The UK Financial Conduct Authority (FCA) published a warning on Friday directed at crypto exchange FTX, alleging that the exchange was providing financial services without authorization from the agency.
The regulatory watchdog revealed that giant cryptocurrency exchange FTX was not authorized in the UK but is offering services to resident investors. According to dictates, companies facilitating specific cryptocurrency activities in the UK must go by the rules outlined in the amended “Money Laundering, Terrorist Financing and Transfer of Funds (Information on the Payer) Regulations,” and register with the FCA.

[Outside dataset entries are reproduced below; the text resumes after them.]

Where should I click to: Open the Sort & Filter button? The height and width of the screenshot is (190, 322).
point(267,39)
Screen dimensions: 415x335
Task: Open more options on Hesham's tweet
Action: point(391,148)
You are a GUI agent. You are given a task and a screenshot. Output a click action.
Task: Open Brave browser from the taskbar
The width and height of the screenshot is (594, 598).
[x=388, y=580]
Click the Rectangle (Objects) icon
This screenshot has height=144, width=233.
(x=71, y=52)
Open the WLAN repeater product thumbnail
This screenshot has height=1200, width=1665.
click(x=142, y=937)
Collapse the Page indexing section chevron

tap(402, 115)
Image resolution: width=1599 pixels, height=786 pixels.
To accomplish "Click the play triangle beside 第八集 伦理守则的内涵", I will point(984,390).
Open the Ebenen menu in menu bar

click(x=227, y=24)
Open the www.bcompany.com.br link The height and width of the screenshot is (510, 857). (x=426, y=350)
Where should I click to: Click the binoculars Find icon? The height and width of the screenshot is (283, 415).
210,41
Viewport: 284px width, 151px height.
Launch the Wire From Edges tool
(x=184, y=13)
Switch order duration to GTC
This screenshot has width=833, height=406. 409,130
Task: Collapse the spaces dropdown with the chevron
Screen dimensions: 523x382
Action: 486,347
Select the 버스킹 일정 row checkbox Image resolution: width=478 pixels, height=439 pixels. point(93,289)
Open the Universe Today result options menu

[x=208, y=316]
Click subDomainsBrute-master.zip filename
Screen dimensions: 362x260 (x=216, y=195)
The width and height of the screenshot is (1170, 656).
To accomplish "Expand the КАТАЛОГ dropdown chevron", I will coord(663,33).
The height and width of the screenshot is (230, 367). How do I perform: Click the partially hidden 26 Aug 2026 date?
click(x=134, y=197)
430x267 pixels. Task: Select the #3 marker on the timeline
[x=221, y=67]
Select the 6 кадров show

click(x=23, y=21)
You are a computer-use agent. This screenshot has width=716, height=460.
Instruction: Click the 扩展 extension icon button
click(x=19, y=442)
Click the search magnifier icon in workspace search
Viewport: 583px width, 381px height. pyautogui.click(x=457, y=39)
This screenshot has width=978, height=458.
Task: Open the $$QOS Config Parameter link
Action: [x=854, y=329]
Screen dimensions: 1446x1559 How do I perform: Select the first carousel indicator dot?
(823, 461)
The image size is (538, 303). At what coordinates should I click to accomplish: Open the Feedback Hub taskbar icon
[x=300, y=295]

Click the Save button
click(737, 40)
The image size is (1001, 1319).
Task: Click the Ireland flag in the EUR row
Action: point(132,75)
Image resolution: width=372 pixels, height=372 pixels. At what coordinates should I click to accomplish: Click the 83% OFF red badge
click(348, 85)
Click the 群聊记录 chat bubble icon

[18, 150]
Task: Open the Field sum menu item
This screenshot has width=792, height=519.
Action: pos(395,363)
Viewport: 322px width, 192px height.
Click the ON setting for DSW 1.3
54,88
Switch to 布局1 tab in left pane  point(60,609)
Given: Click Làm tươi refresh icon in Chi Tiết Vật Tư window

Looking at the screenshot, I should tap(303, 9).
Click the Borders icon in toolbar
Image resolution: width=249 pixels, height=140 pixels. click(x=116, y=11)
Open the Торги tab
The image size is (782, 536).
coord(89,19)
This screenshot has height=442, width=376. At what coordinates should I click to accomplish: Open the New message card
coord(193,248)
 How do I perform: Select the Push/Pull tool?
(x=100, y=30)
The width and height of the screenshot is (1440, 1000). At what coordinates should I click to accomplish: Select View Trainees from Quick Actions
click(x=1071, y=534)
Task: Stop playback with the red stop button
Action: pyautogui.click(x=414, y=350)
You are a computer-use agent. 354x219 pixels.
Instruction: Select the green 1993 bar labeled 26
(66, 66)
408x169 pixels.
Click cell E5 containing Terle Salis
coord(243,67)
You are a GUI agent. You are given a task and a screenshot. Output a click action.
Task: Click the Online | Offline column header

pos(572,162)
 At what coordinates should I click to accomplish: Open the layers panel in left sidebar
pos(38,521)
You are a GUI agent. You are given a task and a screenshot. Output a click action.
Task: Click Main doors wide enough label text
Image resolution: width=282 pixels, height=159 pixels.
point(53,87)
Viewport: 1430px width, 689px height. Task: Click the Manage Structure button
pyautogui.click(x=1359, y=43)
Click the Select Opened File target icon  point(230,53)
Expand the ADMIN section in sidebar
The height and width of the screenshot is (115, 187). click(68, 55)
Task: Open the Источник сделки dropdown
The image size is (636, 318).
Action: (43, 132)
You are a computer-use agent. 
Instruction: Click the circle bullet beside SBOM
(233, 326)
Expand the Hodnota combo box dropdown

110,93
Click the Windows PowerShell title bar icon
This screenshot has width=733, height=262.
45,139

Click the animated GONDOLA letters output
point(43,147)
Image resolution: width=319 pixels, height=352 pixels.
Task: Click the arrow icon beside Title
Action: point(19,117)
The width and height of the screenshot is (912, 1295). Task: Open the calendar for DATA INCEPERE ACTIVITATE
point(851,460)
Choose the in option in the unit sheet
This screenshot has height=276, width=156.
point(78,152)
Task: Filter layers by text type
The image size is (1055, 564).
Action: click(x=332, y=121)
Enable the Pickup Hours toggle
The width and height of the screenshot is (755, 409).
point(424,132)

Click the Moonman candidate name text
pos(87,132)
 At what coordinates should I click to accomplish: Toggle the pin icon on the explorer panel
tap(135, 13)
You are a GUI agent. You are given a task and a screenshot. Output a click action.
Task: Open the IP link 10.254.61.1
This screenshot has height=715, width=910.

FCA Warns Investors About Absence of Coverage on FTX Investment
The financial watchdog warned investors: “You will not have access to the Financial Ombudsman Service or be protected by the Financial Services Compensation Scheme (FSCS), so you are unlikely to get your money back if things go wrong,” adding:
“Almost all firms and individuals offering, promoting, or selling financial services or products in the UK have to be authorized or registered by us.”
This comes as FTX ramp up efforts to expand its base into Europe and other parts of the world. The crypto firm created FTX Europe in March 2022, noting that it had received approval from the Cyprus Securities and Exchange Commission (CySEC).
Also, in May, the UK government rolled out its plans to support cryptocurrency adoption and reassured the public of its commitment to regulate Stablecoins.
Former Chancellor of the Exchequer Rishi Sunak noted earlier this year: “It’s my ambition to make the UK a global hub for crypto asset technology, and the measures we’ve outlined today will help to ensure firms can invest, innovate, and scale up in this country.” Speaking in a similar tone, Sunak’s former colleague, Glen, noted: “We want this country to be a global hub — the very best place in the world to start and scale crypto-companies.”
That said, the laid-out crypto plans by the government may change with the emergence of a new Prime Minister, Liz Truss.